:: Work request ::
Each entry that follows should be set down precisely, with its pictures removed.

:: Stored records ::
----

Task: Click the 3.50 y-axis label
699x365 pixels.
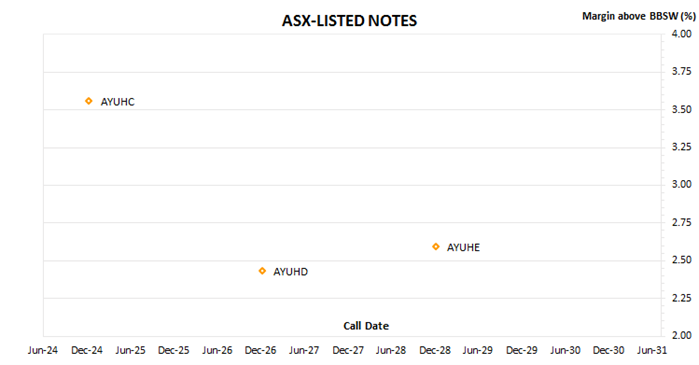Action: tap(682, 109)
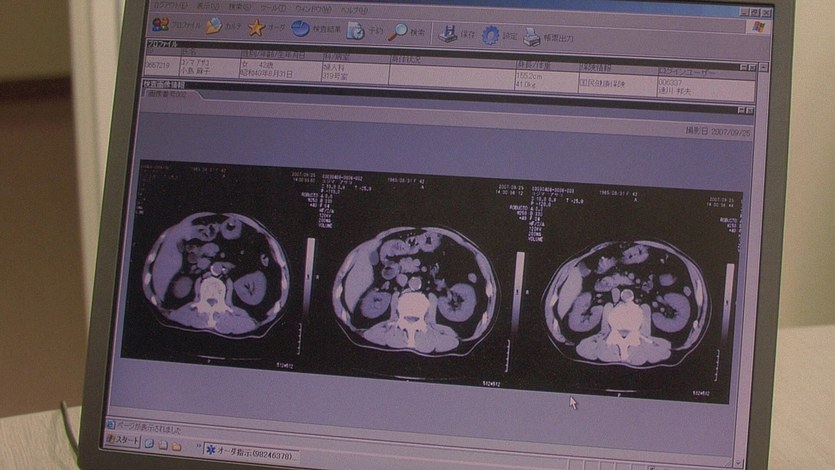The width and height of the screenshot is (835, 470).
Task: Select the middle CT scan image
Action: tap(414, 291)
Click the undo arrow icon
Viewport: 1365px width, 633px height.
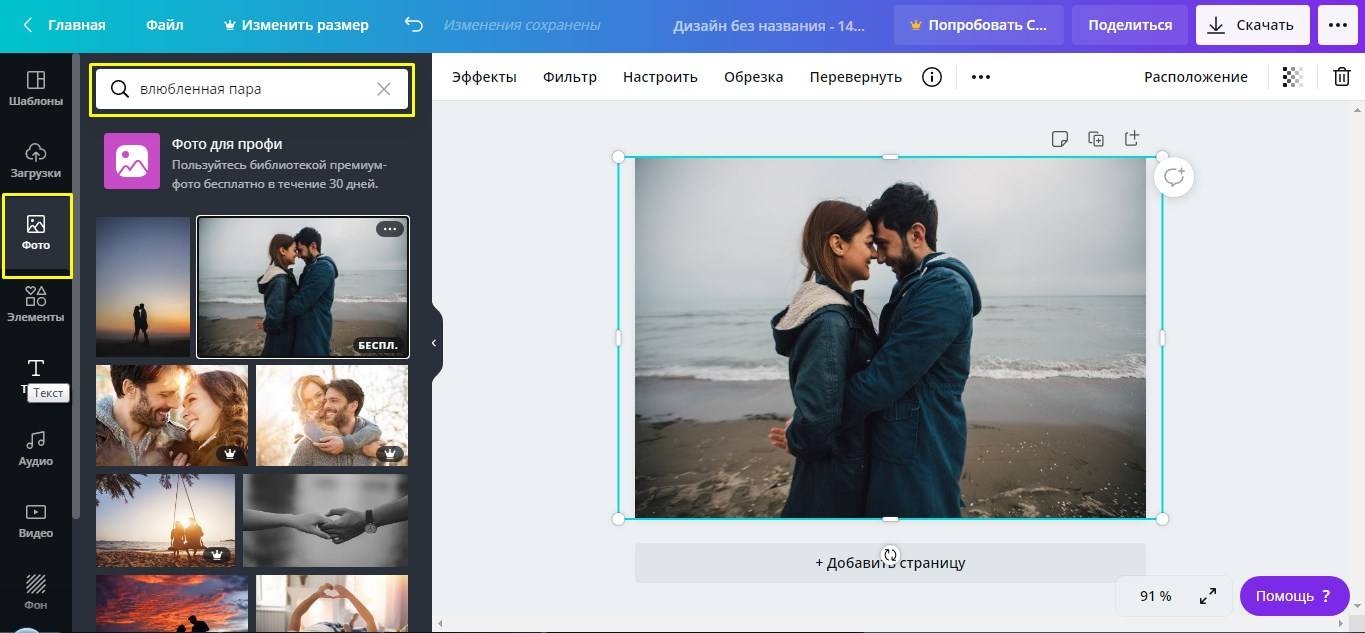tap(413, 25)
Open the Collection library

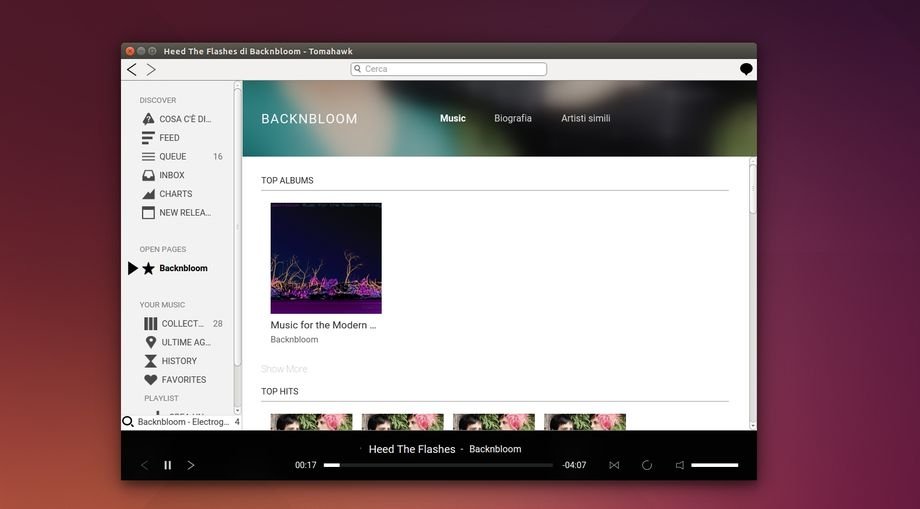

----

:: Result ::
Task: Click the 3.50 y-axis label
699x365 pixels.
Action: tap(682, 109)
The width and height of the screenshot is (835, 470).
Task: Select the middle CT scan image
Action: tap(414, 291)
Click the undo arrow icon
Viewport: 1365px width, 633px height.
tap(413, 25)
Open the Collection library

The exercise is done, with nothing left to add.